Haru in Japan is all about flowers and while the plum trees may have once been the bloom du jour, and the chrysanthemum remains the symbol of the Imperial Family, for contemporary flora aficionados the time of the Sakura is in ascent. This is a period when the land seems to rejoice, casting aside the monotone shades of winter, serene as they may be, for the cherry blossoms bright and cheerful pinks. First appearing in tropical Okinawa and spreading north like a wave across mainland Japan, these blush-hued flowers symbolise both the changing seasons and the transient beauty of life and the natural world.
Japan has a springtime tradition call hanami ( which translates to “flower viewing”) where families, friends, travellers and colleagues gather beneath the cherry blossoms to take in the view, accompanied by celebratory food, drink and music. A staple of any social calendar, it shows just how transfixed the country is by the graceful progression of the cherry blossom front – monitored with great enthusiasm by the Japanese Meteorological Agency – and how nature in this country is rightly idolised.
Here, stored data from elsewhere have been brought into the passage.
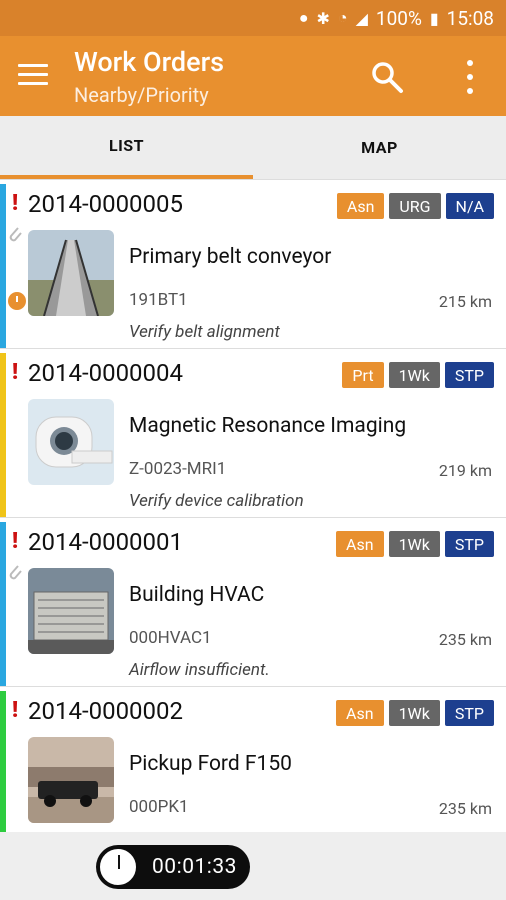 The height and width of the screenshot is (900, 506). I want to click on location-icon: ●, so click(304, 18).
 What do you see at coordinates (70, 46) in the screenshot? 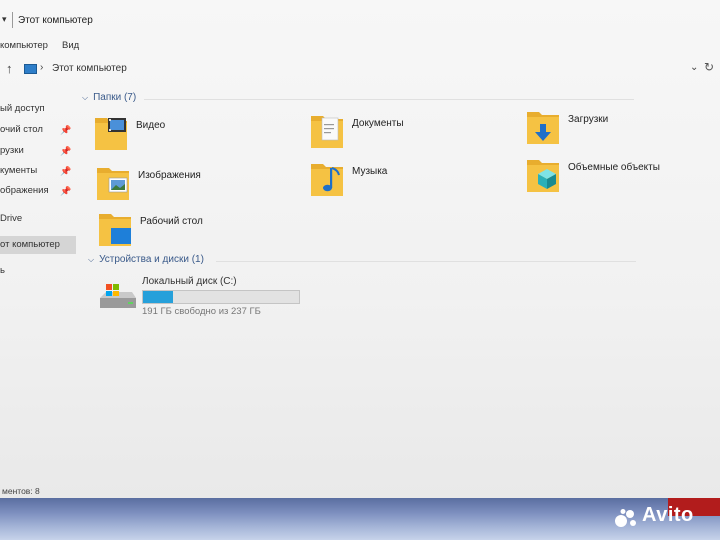
I see `tab-view: Вид` at bounding box center [70, 46].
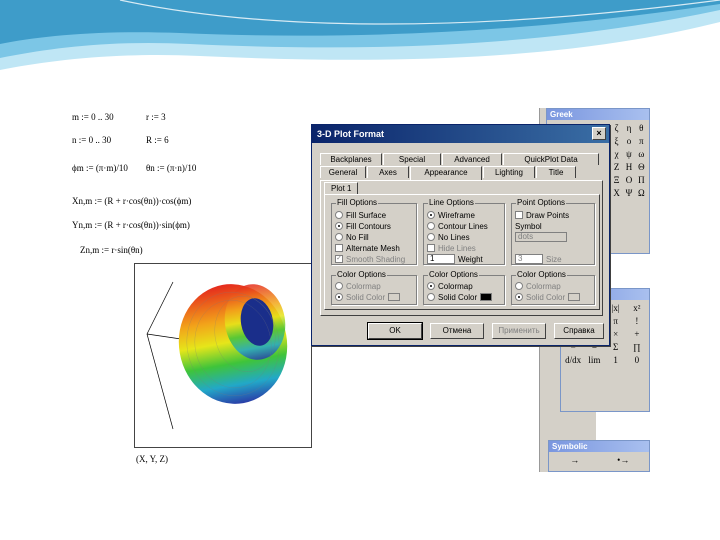 This screenshot has width=720, height=540. Describe the element at coordinates (158, 140) in the screenshot. I see `eq-R-def: R := 6` at that location.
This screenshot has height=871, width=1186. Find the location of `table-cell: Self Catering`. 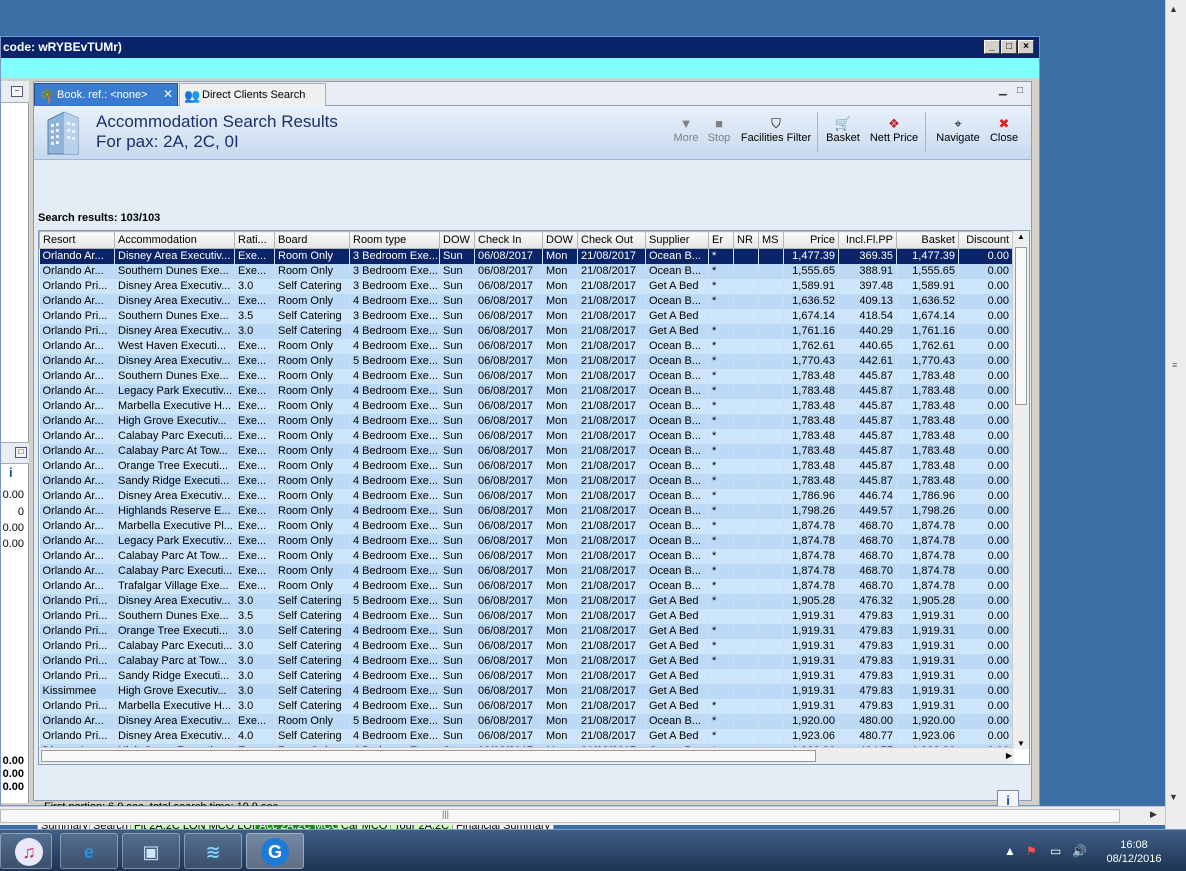

table-cell: Self Catering is located at coordinates (312, 706).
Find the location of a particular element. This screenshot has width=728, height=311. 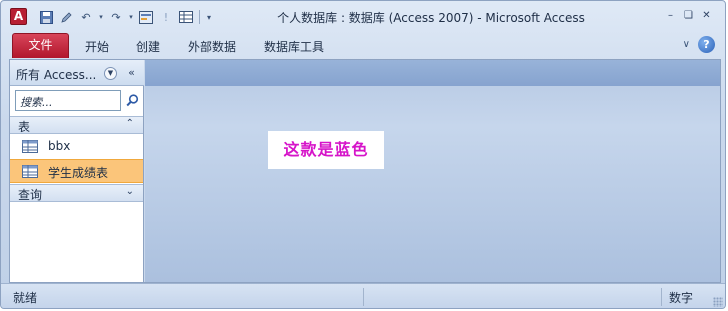

toolbar-separator is located at coordinates (200, 17).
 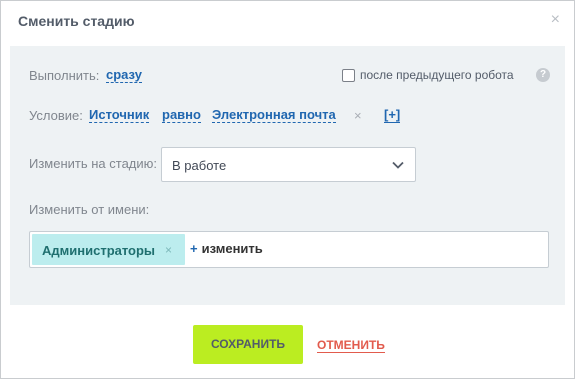 What do you see at coordinates (351, 346) in the screenshot?
I see `cancel-link: ОТМЕНИТЬ` at bounding box center [351, 346].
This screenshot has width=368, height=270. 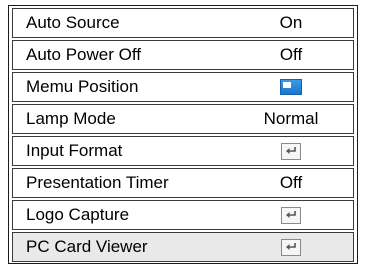 I want to click on menu-row-label: Auto Power Off, so click(x=84, y=54).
After blossoming for a mere two weeks their petals begin to fall, blanketing the ground and waterways beneath them. But even this fleeting blooming period is not without meaning, reminding us that every beginning has an inevitable end. Sakura’s give the sensation of dreaming, of being hopeful and enthusiastic. They represent spring and renewal, the chance of being again, and forget the failures of the past. But they’re also a symbol of humanity. With their ephemeral flowering, the blossoms serve as a reminder of mortality and knowledge that while life may be momentary it should be lived to the fullest, just as the sakura blooms.